目的: 建立大鼠C6脑胶质瘤模型。在不同时段以磁共振平扫、增强扫描、DWI和MRS多种技术对大鼠脑组织进行扫描成像分析, 动态观察接种后大鼠脑组织内胶质瘤的生长情况, 测量肿瘤体积变化, 细胞的凋亡情况以及肿瘤细胞密集区域, 无创性检测活体组织器官能量代谢、生化改变和特定化合物定量分析。建立大鼠C6脑胶质瘤模型MRI肿瘤动态生长数据库。方法: 建立大鼠C6脑胶质瘤模型。大鼠接种C6脑胶质瘤细胞的不同时段(接种前、接种后第7天、第14天、第21天)在活体无创状态下, 在不同时段分别运用MRI常规、增强扫描, DWI和MRS多种技术对大鼠脑组织进行扫描成像分析, 建立大鼠C6脑胶质瘤模型MRI肿瘤动态生长数据库, 最后将大鼠处死取脑组织进行肉眼、病理和电镜验证。结果: 肿瘤体积生长第14天与第7天均值比是5.010 0±0.450 0倍, 第21天与7天均值比是17.990 0±0.910 0倍, 解剖肉眼、病理、电镜均可见肿瘤及肿瘤细胞。正常脑组织DWI弥散成像ADC值测定, 平均值(B＝1 000)420.183 3±75.598 0)明显低于各时间肿瘤组, 接种肿瘤后7、14、21天ADC均值为738.598 0±219.568 0、660.645 0±105.322 0、551.366 7±103.578 0均高于正常脑组织, ADC均值T检验正常脑组织与7天及14天肿瘤组比, P值＜0.05, 有显著差异。 肿瘤生长的第14、21天ADC值不断的降低。大鼠C6脑胶质瘤移植瘤模型接种不同时间MRS测定cho/NAA均值, 正常脑在第1、7、14、21天在0.5左右, 而接种后的大鼠C6脑胶质瘤7、14、21天测定cho/NAA均值为5.532 0±4.066 4、6.560 0±3.440 0、8.938 0±4.079 4, 随着肿瘤的长大比值均值在不断加大。结论: 磁共振平扫、增强扫描、DWI和MRS多种技术对大鼠脑组织进行扫描成像分析, 能在无创情况下动态观察接种后大鼠脑组织内胶质瘤的生长情况, 测量肿瘤体积变化, 细胞的凋亡情况以及肿瘤细胞密集区域, 无创性检测活体组织器官能量代谢、生化改变和特定化合物定量分析。
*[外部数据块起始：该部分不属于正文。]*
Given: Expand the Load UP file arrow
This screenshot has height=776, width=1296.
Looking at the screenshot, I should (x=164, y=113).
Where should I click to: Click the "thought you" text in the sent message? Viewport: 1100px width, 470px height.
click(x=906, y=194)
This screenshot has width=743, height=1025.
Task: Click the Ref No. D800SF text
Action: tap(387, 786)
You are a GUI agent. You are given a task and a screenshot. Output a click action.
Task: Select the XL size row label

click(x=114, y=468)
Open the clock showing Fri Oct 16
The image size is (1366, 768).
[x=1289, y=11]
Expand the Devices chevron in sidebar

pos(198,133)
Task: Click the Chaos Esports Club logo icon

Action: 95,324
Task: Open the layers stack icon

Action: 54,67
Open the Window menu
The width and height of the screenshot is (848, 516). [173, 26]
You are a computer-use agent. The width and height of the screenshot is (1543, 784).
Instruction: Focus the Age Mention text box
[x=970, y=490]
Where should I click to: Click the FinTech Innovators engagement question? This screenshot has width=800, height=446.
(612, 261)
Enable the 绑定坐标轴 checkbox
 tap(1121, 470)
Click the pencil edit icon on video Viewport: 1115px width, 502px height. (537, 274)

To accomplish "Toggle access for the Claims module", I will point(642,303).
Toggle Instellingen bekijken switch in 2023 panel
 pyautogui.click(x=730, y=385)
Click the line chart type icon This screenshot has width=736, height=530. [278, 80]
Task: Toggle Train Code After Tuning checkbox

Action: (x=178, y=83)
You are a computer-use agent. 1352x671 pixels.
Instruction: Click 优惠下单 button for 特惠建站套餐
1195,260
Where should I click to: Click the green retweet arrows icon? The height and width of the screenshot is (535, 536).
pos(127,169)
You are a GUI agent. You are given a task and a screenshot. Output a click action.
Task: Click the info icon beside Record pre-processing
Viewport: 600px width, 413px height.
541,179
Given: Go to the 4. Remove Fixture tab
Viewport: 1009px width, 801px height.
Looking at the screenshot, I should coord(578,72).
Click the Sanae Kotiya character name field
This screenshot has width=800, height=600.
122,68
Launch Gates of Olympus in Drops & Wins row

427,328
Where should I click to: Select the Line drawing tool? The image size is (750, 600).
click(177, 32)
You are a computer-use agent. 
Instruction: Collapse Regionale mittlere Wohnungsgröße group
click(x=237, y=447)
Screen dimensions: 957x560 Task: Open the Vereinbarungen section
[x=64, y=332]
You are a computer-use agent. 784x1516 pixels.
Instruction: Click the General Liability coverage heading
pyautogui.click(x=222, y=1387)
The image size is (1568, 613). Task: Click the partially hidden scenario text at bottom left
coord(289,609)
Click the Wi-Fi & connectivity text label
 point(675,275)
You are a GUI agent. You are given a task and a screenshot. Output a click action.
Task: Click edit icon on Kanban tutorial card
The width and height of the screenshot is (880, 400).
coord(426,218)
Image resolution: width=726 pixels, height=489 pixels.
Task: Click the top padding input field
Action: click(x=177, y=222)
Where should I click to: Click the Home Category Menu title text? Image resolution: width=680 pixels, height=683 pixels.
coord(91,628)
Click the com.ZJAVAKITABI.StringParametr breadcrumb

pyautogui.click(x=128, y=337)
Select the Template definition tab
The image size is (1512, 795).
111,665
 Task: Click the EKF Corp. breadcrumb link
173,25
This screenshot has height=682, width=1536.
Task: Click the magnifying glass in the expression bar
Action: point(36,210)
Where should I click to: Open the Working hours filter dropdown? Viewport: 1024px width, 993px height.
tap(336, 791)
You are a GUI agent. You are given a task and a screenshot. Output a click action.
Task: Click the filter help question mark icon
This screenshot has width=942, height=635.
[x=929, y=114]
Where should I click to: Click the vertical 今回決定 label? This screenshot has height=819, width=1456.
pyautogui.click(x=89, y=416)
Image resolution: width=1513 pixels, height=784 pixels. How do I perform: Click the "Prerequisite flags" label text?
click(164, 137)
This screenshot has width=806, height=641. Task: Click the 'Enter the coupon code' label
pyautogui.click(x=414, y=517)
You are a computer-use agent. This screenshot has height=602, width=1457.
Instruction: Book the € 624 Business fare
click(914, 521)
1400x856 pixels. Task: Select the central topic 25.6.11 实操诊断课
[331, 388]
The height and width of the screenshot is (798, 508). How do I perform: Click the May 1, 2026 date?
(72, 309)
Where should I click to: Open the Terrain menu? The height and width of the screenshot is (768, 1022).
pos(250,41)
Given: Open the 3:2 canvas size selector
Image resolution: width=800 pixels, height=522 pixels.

Objective: The aim is to establish a data bank for the dynamic growth of the glioma with magnetic resonance imaging (MRI) and magnetic resonance spectroscopy(MRS) in the rat C6 glioma model. Methods: We first set up a rat C6 glioma model by injecting C6 cells into the brain, then observed the glioma growth in 7, 14, and 21 days after the administration with non-contrast-enhanced and contrast-enhanced MRI, diffusion weighted imaging (DWI), and MRS, by which we established a data bank of the glioma growth. We also observed the pathological changes of the tumors with optical and electron microscopes. Results: On non-contrast-enhanced MRI image, it was hardly to tell the border line between the tumor and the edema area, but the line became clearer after the contrast agent Gd-DTPA injection. The ratio of the tumor volumes in 14 days and 7 days post implantation was 5.010 0±0.450 0, the one in 21 days and 7 days was 17.990 0±0.910 0. The tumor cells were noted under microscopes. The apparent diffusion coefficients(ADCs)of the MRS in the tumor brains in 7 and 14 days after the C6 glioma implantation were significantly greater than the one in the normal rat brain (738.598 0±219.568 0 and 660.645 0±105.322 0 vs 420.183 3±75.598 0, both p ＜0.05). On the other hand, the choline/ n-acetylaspartate(Cho/NAA)value of the MRS was approximately 0.5 in the normal brain, but it was increased to 5.532 0±4.066 4,6.560 0±3.440 0,and 8.938 0±4.079 4 in 7, 14, and 21 days after glioma cell administration, respectively. Conclusions: The combined technology of the MRI and the MRS can be used to observe the dynamic changes of the glioma growth, such as tumor size and apoptosis. It is a non-invasive approach for tissue characterization.